Wednesday, January 9, 2008

Misère de la richesse

"Nos arrogantes sociétés se conçoivent comme extrêmement riches, méprisant la frugalité de sociétés dites primitives, mais ignorent la destruction de la faune et de la flore, la perte irrémédiable de la biodiversité et de la diversité tout simplement, la disparition des langues, crime contre l'humanité. Elles ne comptent ni le malheur, ni le stress, ni la tristesse, globalement engloutis dans l'allongement de l'espérance de vie d'une existence désespérante. Des milliers d'activités relevant du don de soi ou de l'altruisme ne sont jamais comptabilisées (comment comptabiliser le dévouement des bénévoles dans un incendie, le travail d'une femme au foyer ? D'une mère qui apprend à lire à son enfant ?), comme s'il fallait pénaliser systématiquement tout ce qui est non marchand.[...]
Le savoir est-il un luxe que l'on peut se payer ou l'une des composantes inestimables de l'âme humaine ? Estimer la valeur des découvertes de Pasteur par le chiffre d'affaires de la chimie ou celle d'une pièce de Racine par des ventes éditoriales a quelque chose d'indécent, et pour tout dire... dévalorisant.
Le jour où nous compterons nos destructions dans notre fameux PIB, nous risquons de nous retrouver bien pauvres ! Au bout du compte, la richesse et la valeur produites par nos sociétés ne se justifient que par l'allongement de cette espérance de vie que nous agitons à tout propos, mais rien ne dit que notre vie vaille d'être vécue autant que celle, plus courte, d'autres hommes, dans l'Antiquité par exemple. Et songeons à ceux dont la vie, bien longue, n'est plus que survie. Et à ceux dont l'espérance de vie diminue, en Afrique par exemple.

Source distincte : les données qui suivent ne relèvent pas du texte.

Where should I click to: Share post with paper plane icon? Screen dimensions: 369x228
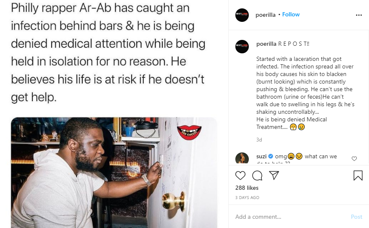[x=274, y=176]
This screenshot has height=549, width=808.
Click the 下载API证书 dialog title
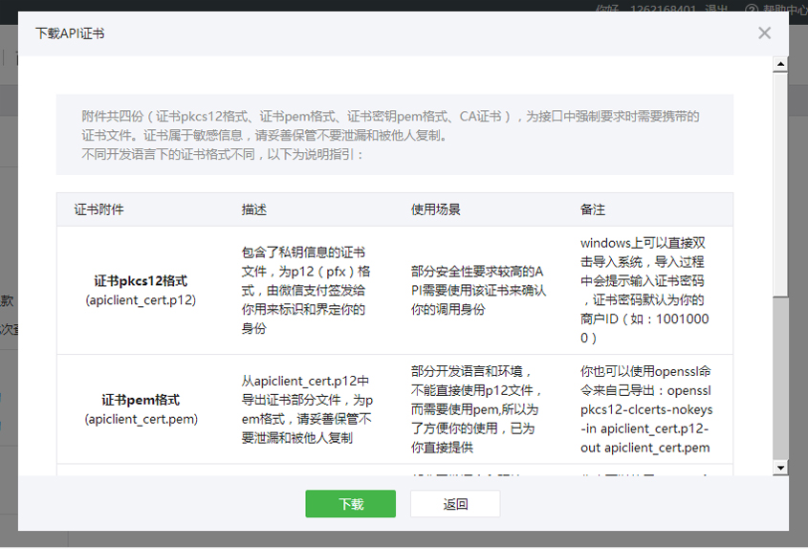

Bernard Maris, dans l'Antimanuel d'économie. 1. Les fourmis, chapitre "Le partage de la richesse".

2 comments:

Davy said...

Sur ce point je ne suis pas totalement d'accord, grâce à notre consommation faraminuese de pétrole, nous avons tout de même réussi à faire presque disparaître l'angoisse de la famine et des grandes épidémies. Certes il reste des gens qui meurent de faim, mais le gros de la population mondiale mange à sa faim, il y a plus un problème de répartition que de quantité de nourriture produite. pour les épidémies, c'est bien parce que nous sommes angoissés que nous nous inquiétons de la grippe aviaire qui au final fait nettement moins de morts (qqs centaines dans le monde) que la grippe classique (parce que des personnes fragiles n'ont pas accès à des soins qui existent).
Le niveau de vie a réellement augmenté de façon très importante (le français moyen a une bien meilleure santé et donc souffre moins que Louis XIV).
Reste que la TV et les médias donnent envie d'une vie de star, rabaissent les gens qui exercent pourtant un travail honorable, etc.
C'est là que se situe le vrai problème !!!

Cedric said...

C'est vrai qu'il n'y a pas que l'allongement de l'espérance de vie pour justifier notre système économique, mais aussi la réduction de la souffrance causée par les problèmes de santé et de malnutrition.
J'hésitais justement à mettre ce passage dans mon blog, car je trouve que Bernard Maris exagère quand il parle d'existence désespérante (c'est peut-être le cas pour les gens qui se suicident, mais le taux a-t'il augmenté depuis l'Antiquité ?). Mais je l'ai mis quand même pour les passages sur les activités gratuites qui ne sont pas comptabilisées dans le PIB (ce qui me rappelle quelque chose que tu as écrit sur ton blog à propos des gâteaux que te faisaient ta mère), ni les dommages que nous infligeons à notre environnement.